═════ DATASET EXTRACT ═════

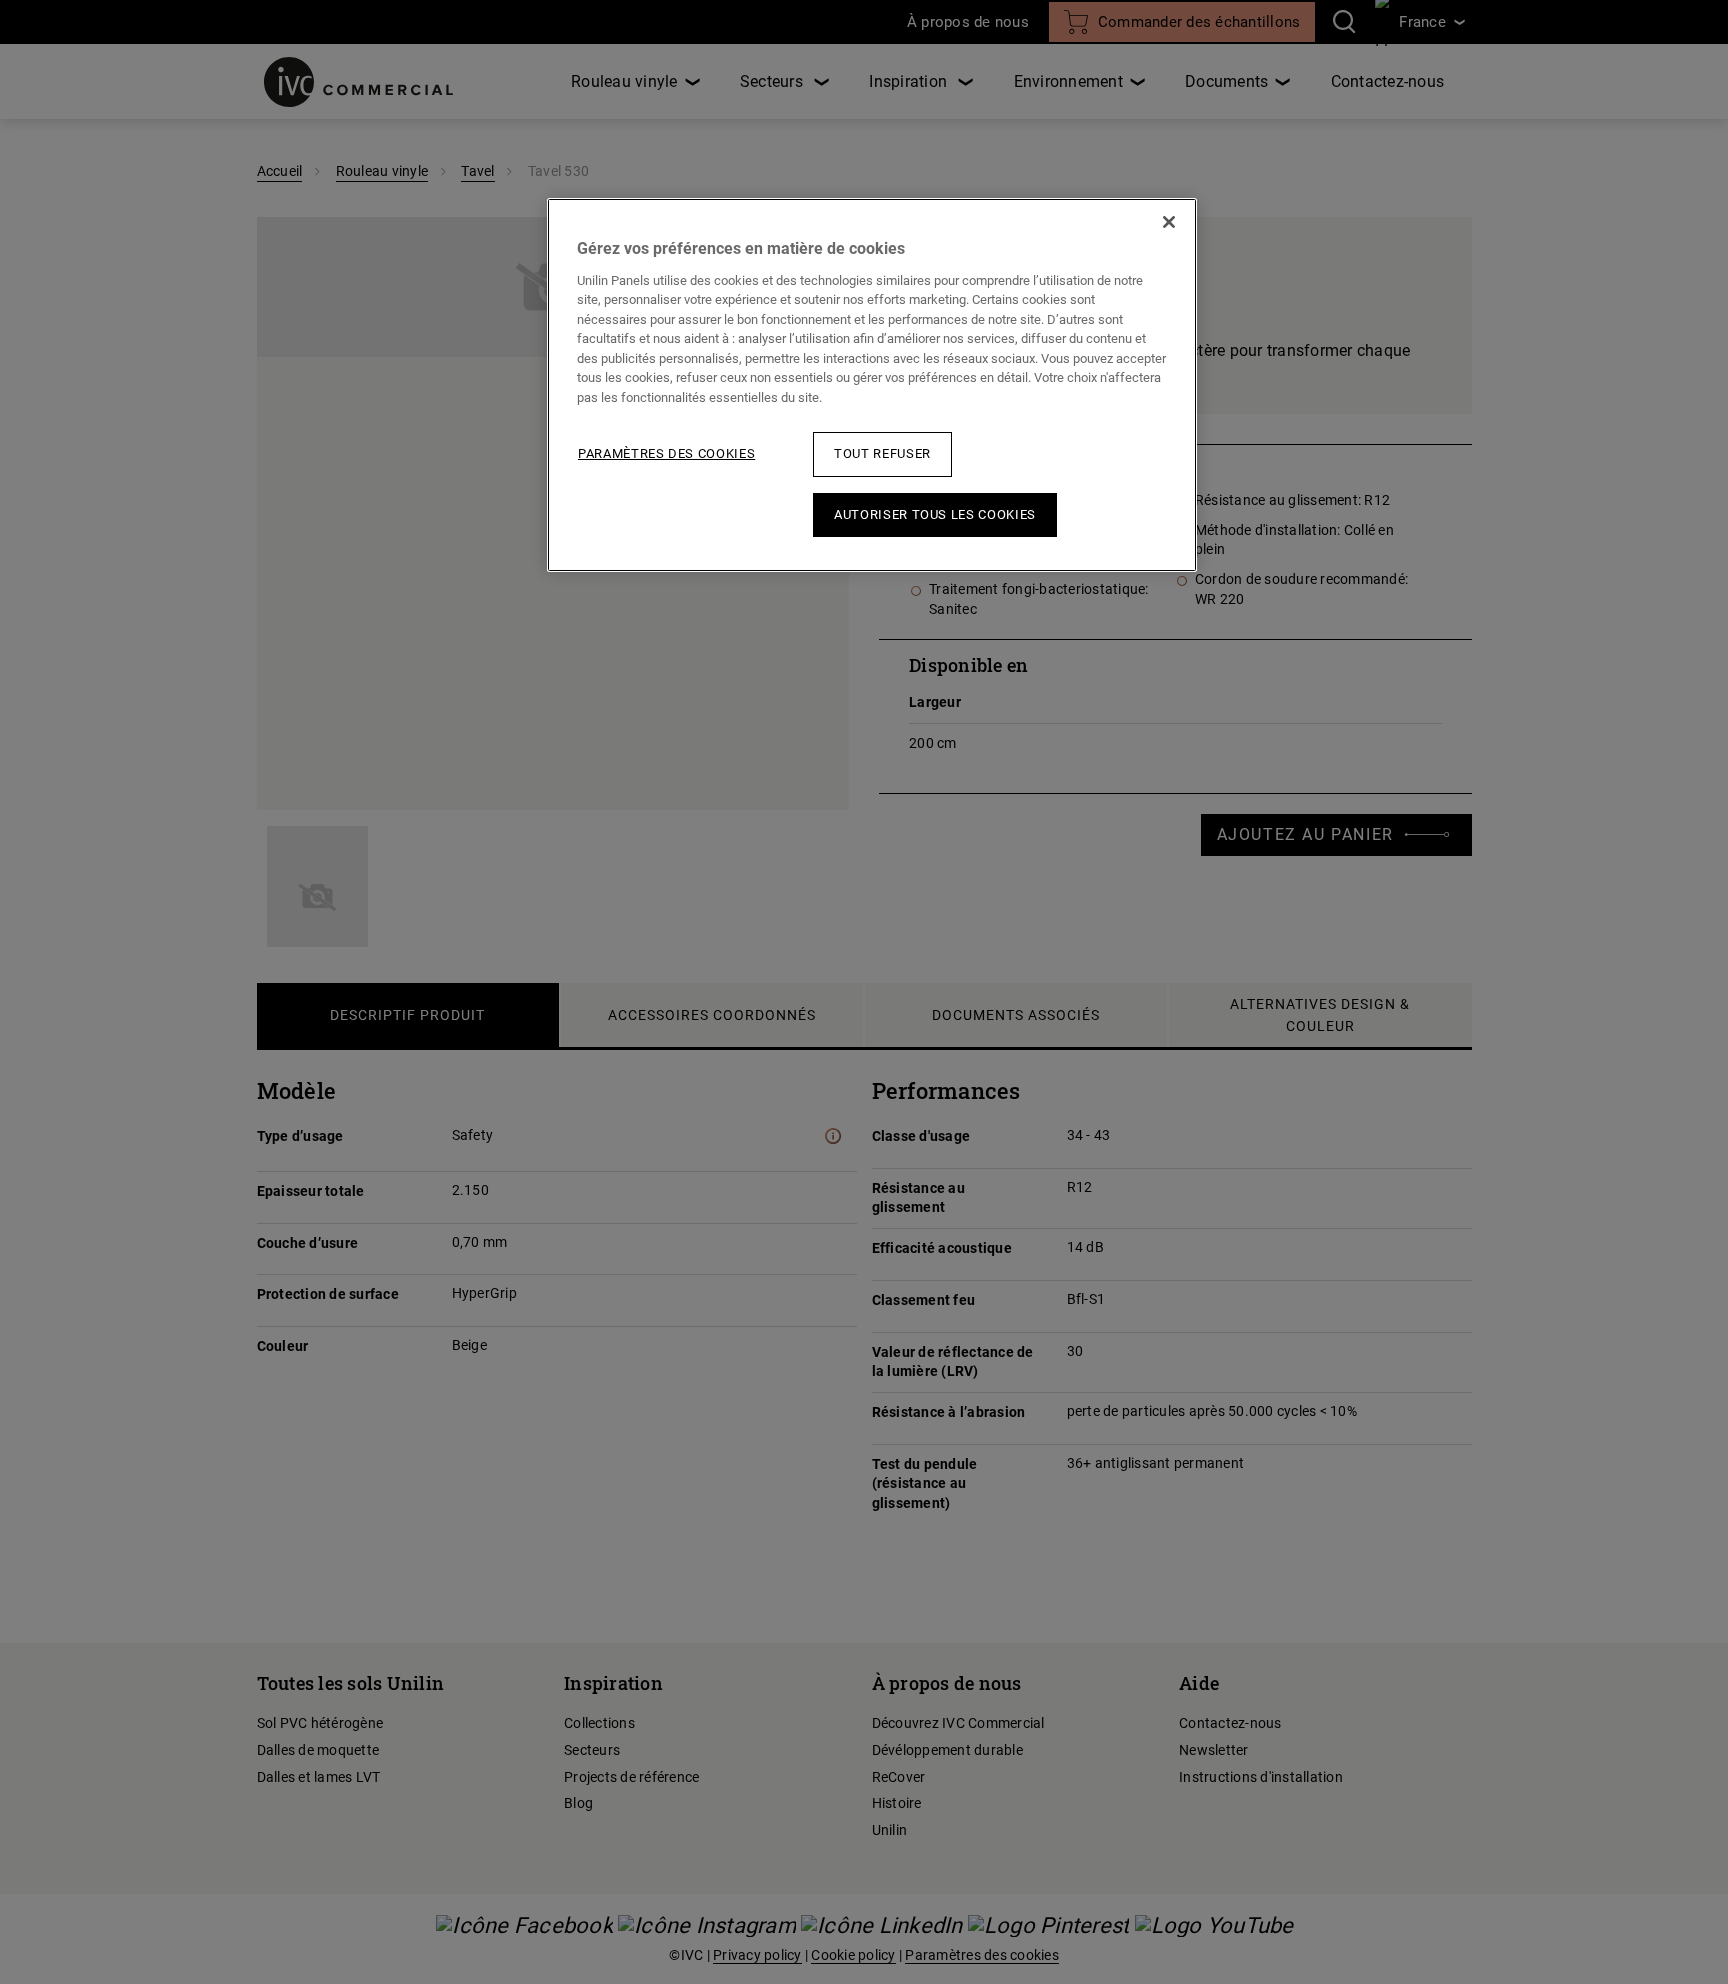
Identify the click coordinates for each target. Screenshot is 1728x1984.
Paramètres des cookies (666, 453)
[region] (872, 384)
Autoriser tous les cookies (935, 514)
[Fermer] (1169, 222)
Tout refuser (882, 453)
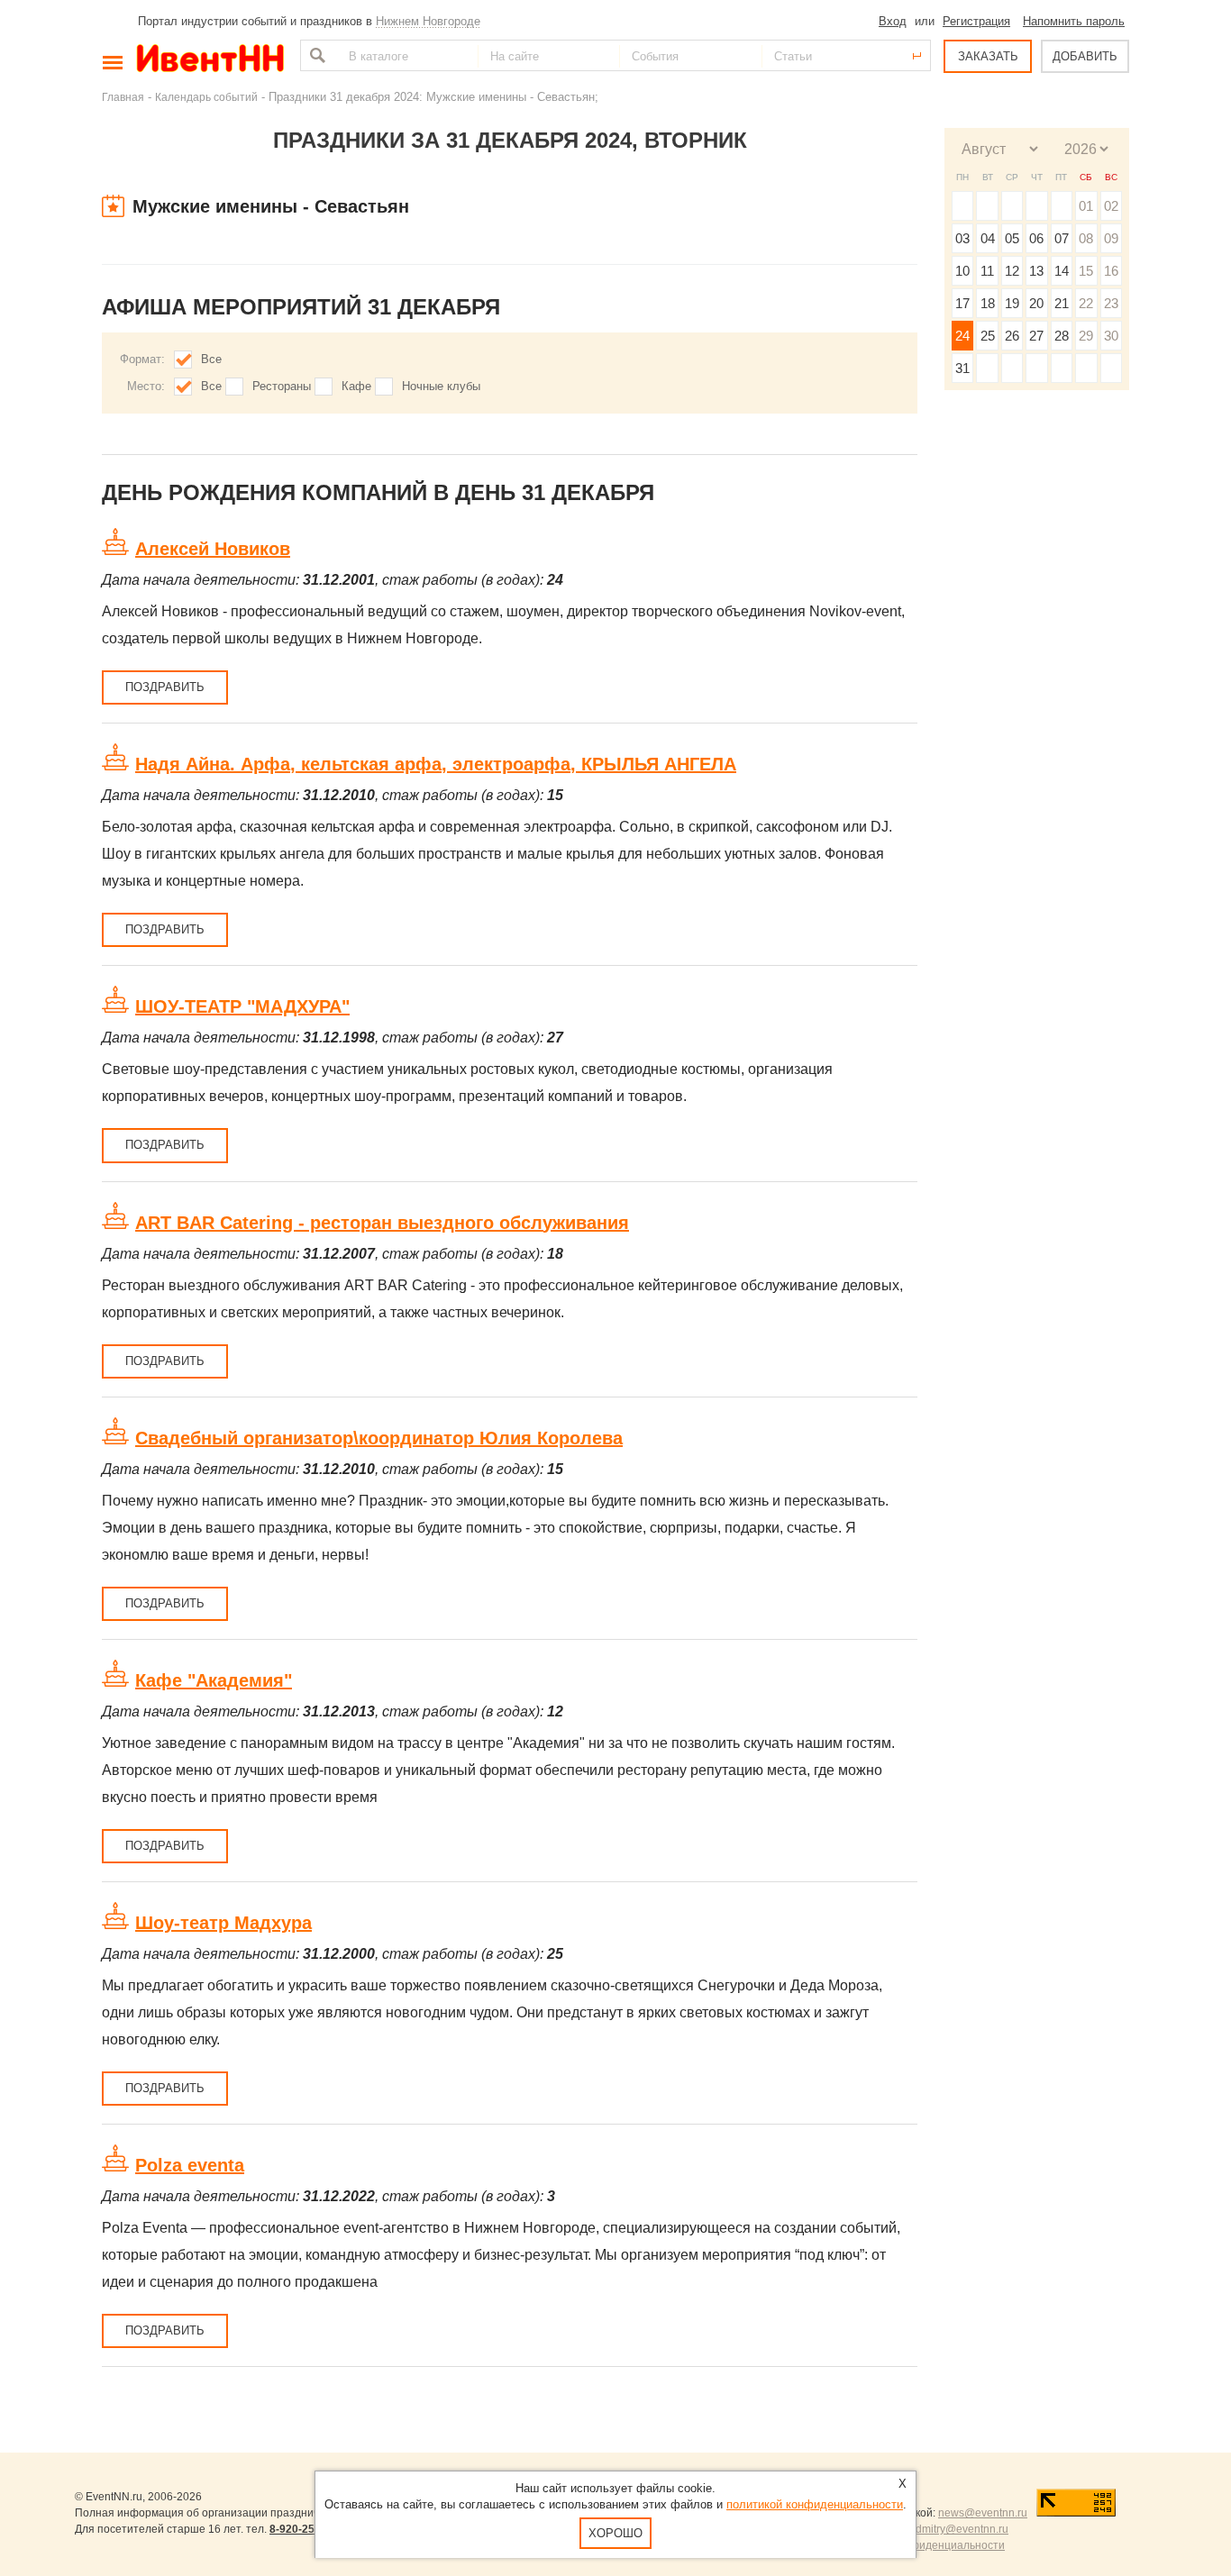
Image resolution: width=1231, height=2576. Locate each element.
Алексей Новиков (212, 549)
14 (1061, 270)
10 (962, 270)
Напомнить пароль (1074, 21)
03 (962, 238)
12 (1012, 270)
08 (1086, 238)
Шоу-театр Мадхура (223, 1923)
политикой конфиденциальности (814, 2504)
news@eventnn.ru (982, 2513)
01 (1086, 206)
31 (962, 368)
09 (1111, 238)
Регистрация (976, 21)
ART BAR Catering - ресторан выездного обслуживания (382, 1223)
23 (1111, 303)
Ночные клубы (441, 386)
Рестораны (281, 386)
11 (987, 270)
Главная (123, 97)
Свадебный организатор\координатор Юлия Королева (379, 1438)
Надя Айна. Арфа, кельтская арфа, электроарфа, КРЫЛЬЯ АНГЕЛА (435, 764)
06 (1036, 238)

═════

#### REQUIREMENT
Across the listing above, in how many lines does the string "cookies" occur? Give the number only.

#### ANSWER SPACE
2